“Intimacy is being seen and known as the person you truly are.” — Amy Bloom
Researchers believe that up to 50% of people with diabetes will experience some sort of sexual dysfunction at some point. But even if diabetes doesn’t directly cause sexual dysfunction, other diabetes-related health issues can influence your sexual desire and may be a threat to intimacy within a relationship. It is important for you to be educated and aware of these issues, both to prevent health or sexual problems as much as possible and to be prepared to cope if they arise.
Types of sexual problems
Sex experts have divided sexual dysfunction disorders into four categories: desire disorders, arousal disorders, orgasm disorders, and pain disorders. One type of disorder can and often does coexist with another. None of these types of disorders is unique to people with diabetes, but diabetes can contribute to some of them. Sexual problems can occur at any stage in a person’s life and can occur suddenly or gradually over time.
Desire disorders. Decreased libido, or a persistent lack of desire for sexual activity, is called a desire disorder. Common predisposing factors include changes in testosterone production (in both men and women) and a decrease in estrogen level in women, most commonly associated with menopause. Psychological or relationship problems can also lead to desire disorders.
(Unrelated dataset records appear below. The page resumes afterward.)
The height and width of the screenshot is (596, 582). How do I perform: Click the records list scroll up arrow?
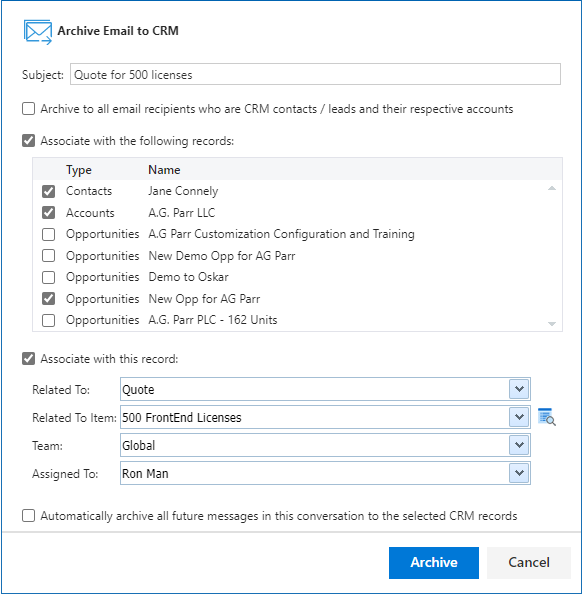point(552,188)
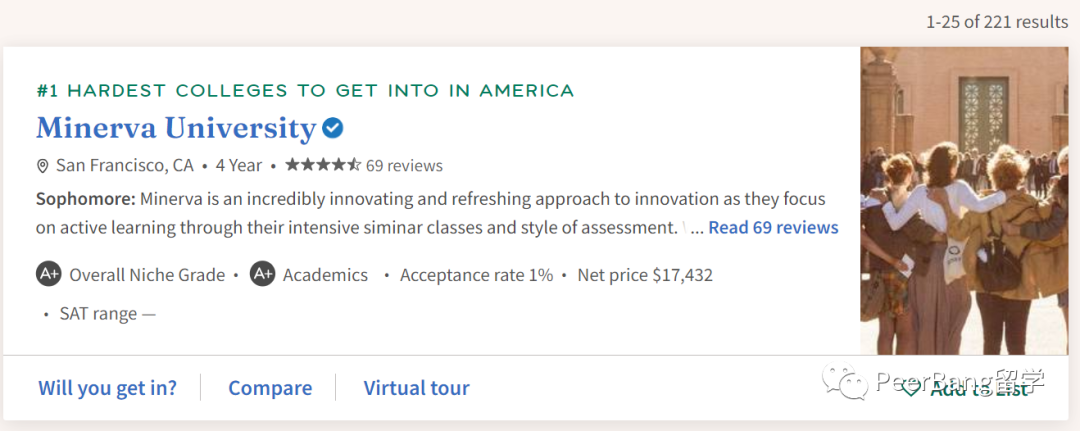
Task: Open the campus photo thumbnail
Action: (964, 200)
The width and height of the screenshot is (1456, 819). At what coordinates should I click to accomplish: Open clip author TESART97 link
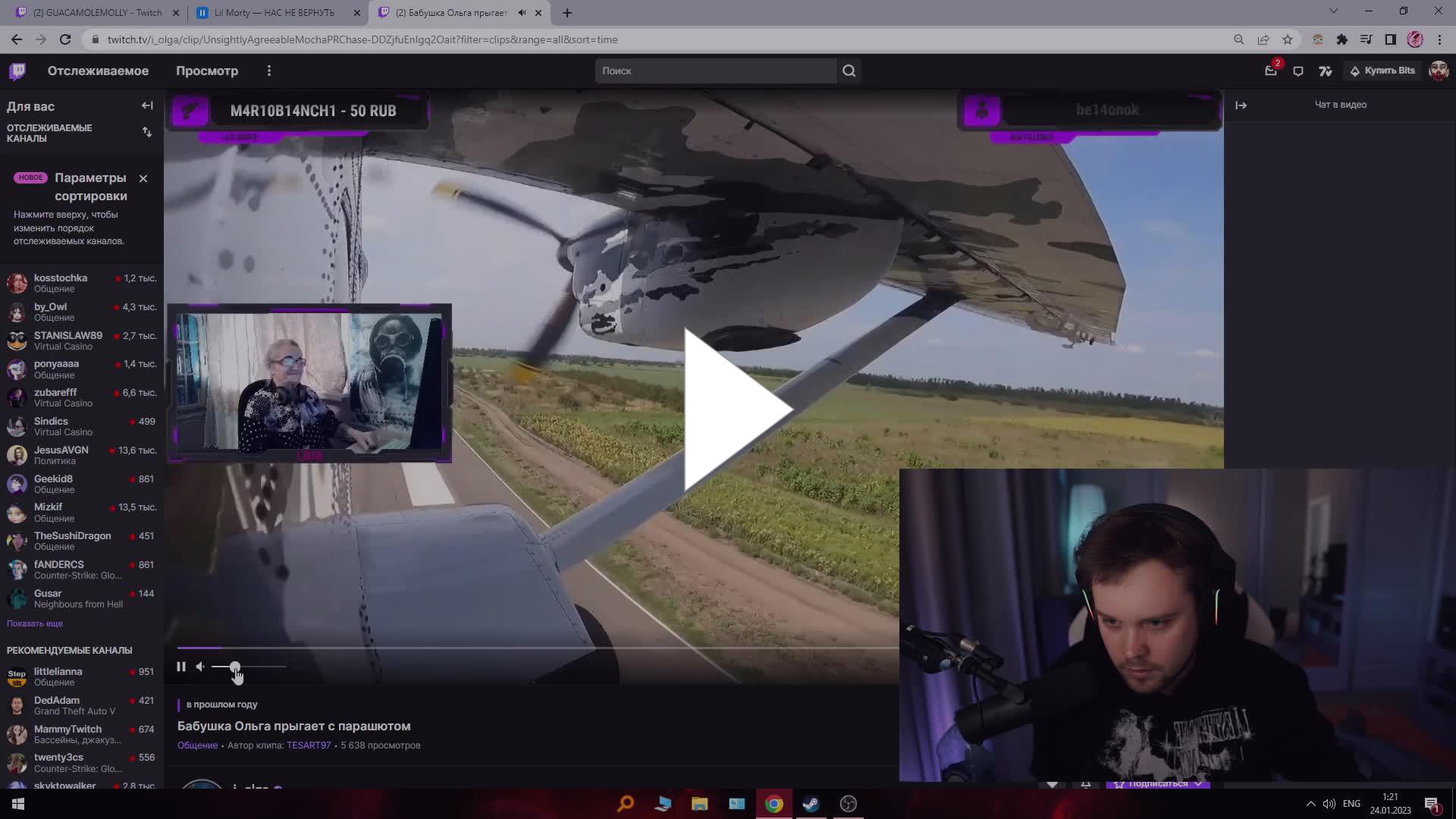click(308, 745)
Testosterone is a sex hormone that plays an important role in puberty. In men, testosterone is produced primarily in the testes, the reproductive glands that also produce sperm. As men age, their testosterone level tends to decrease, along with their sex drive. In men with diabetes, however, a decrease in testosterone production may occur at a much younger age. Men with diabetes as young as 45 are twice as likely to have a low testosterone level as men who don’t have diabetes.
In women, small amounts of testosterone are produced primarily by the ovaries and adrenal glands. While the role of testosterone in women is poorly understood, it is believed to have an effect on sexual desire and function. Menopause and certain medical conditions may cause a woman to have a low testosterone level, possibly contributing to lowered sexual desire.
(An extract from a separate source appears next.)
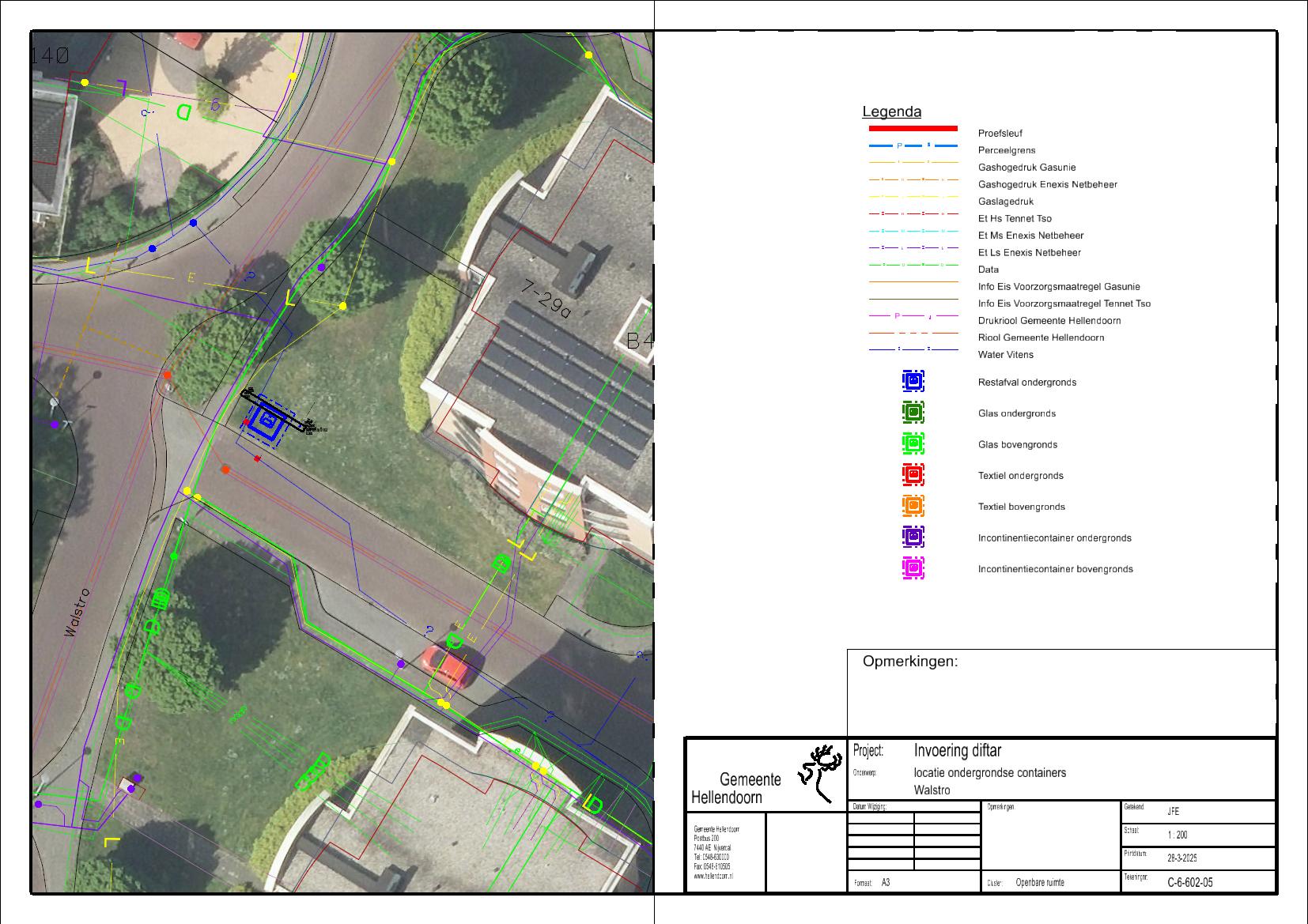Viewport: 1308px width, 924px height.
Task: Click the drawing number C-6-602-05
Action: click(1189, 883)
Women with polycystic ovary syndrome (PCOS), a disorder characterized by menstrual irregularities and infertility, however, tend to have the opposite problem: a high testosterone level. Like Type 2 diabetes, PCOS is associated with insulin resistance, in which the body is unable to use insulin efficiently. In fact, about 50% of women with PCOS eventually develop Type 2 diabetes.
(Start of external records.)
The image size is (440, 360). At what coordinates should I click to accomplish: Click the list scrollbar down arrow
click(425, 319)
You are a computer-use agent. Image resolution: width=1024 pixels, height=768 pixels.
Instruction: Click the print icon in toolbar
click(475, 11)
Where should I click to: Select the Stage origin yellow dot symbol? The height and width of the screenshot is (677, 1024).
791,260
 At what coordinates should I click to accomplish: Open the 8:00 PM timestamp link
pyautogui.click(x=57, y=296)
A high testosterone level in a woman — whether or not she has PCOS — can cause development of male sex characteristics, including an increase in body hair and facial hair, a deepening of the voice, male-pattern baldness, and clitoral enlargement. High testosterone is not directly associated with a lack of sexual desire, but the physical changes it can cause can affect a woman’s self-esteem and cause her to feel unattractive and sexually undesirable.
The decline in estrogen levels that occurs with menopause similarly may not directly affect a woman’s level of sexual desire, but other aspects of menopause, such as hot flashes, may affect how she feels about sex. In some women, hot flashes can contribute to fatigue and sleep deprivation. In others, hot flashes can alter mood and consequently affect the quality of their sexual relationship.
In addition to these hormonal changes, the following can contribute to lack of sexual desire:
- Physical changes that often occur with aging, including lack of energy, loss of strength, and stiffness with body movement, can affect both sexual function and sexual desire.